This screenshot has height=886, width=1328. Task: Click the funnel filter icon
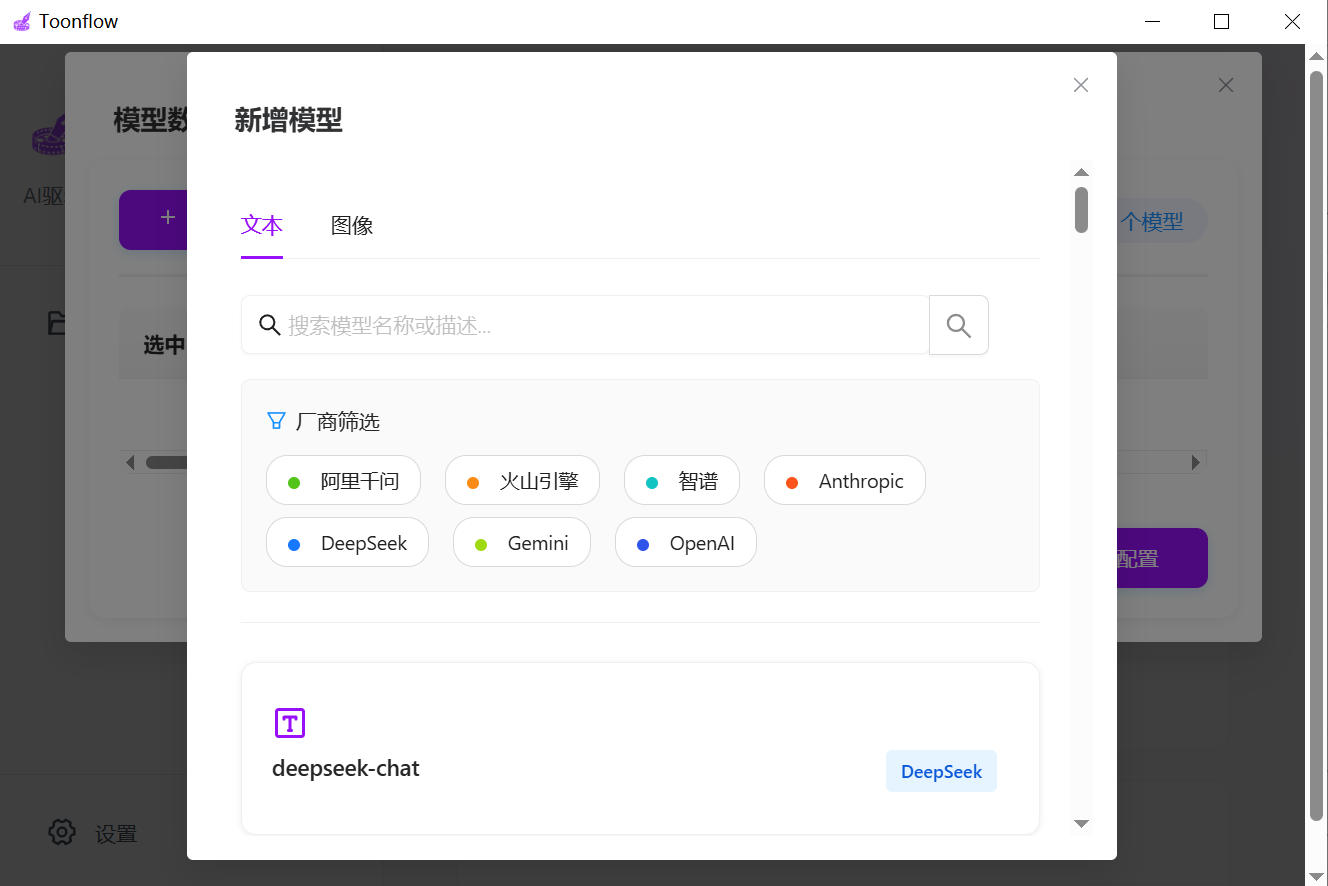277,421
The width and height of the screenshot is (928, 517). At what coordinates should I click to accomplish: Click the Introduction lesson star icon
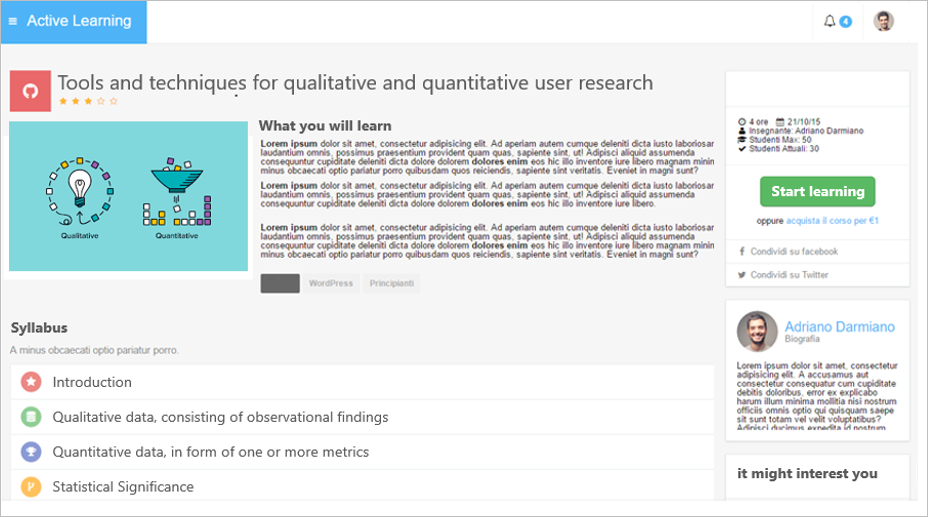31,382
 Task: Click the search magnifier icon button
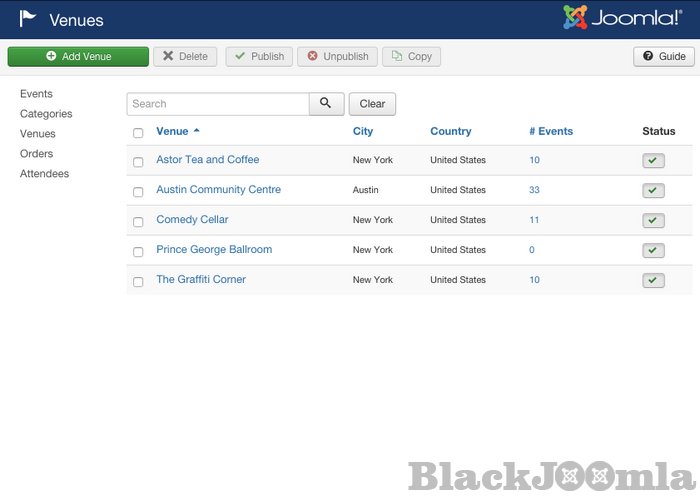point(326,104)
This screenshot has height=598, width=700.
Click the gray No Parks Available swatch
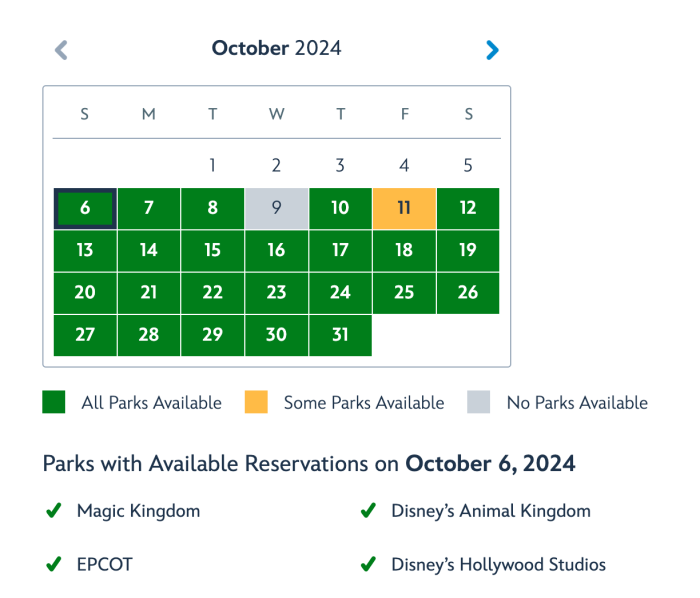(478, 402)
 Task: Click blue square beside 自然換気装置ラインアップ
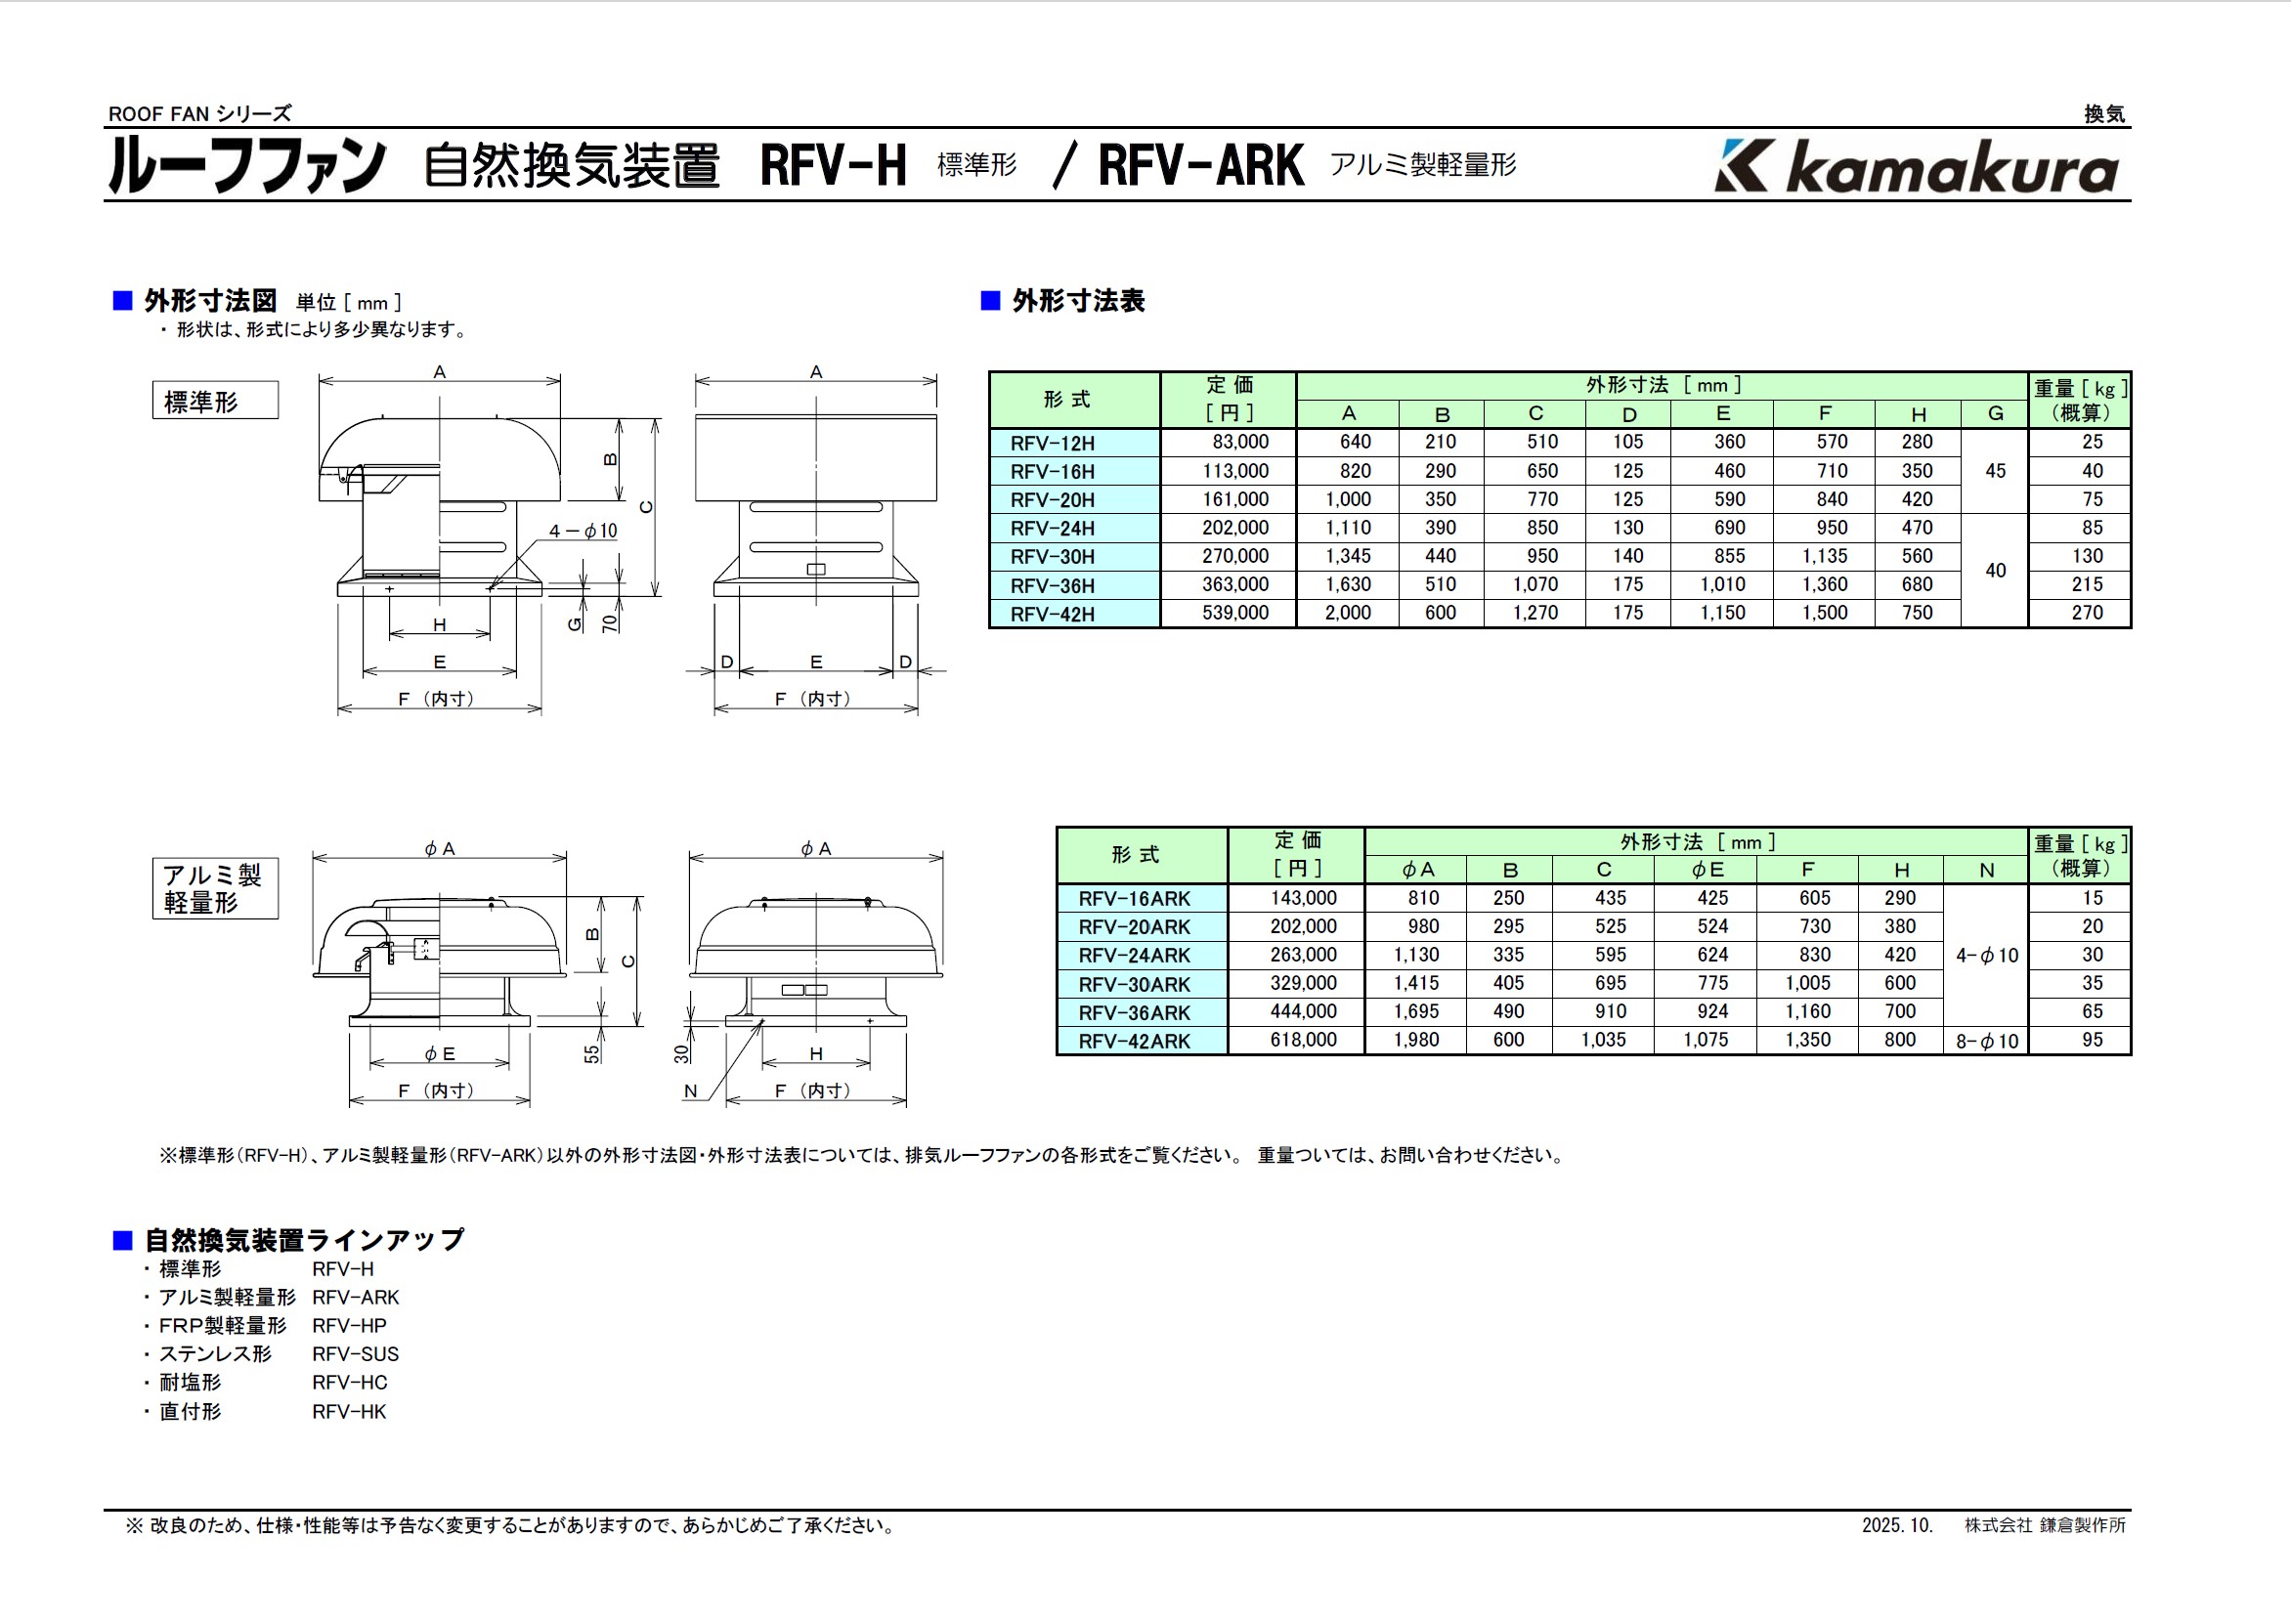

### To be done
Reproduce all of the material above line for line, without changing a character, and leave out the pictures.

### The response
This screenshot has height=886, width=1328. Task: Click the funnel filter icon
277,421
The width and height of the screenshot is (928, 517). At what coordinates should I click to accomplish: Click the Introduction lesson star icon
31,382
 Task: Click the search magnifier icon button
point(326,104)
This screenshot has height=598, width=700.
Click the gray No Parks Available swatch
(478, 402)
 Task: Click blue square beside 自然換気装置ラインアップ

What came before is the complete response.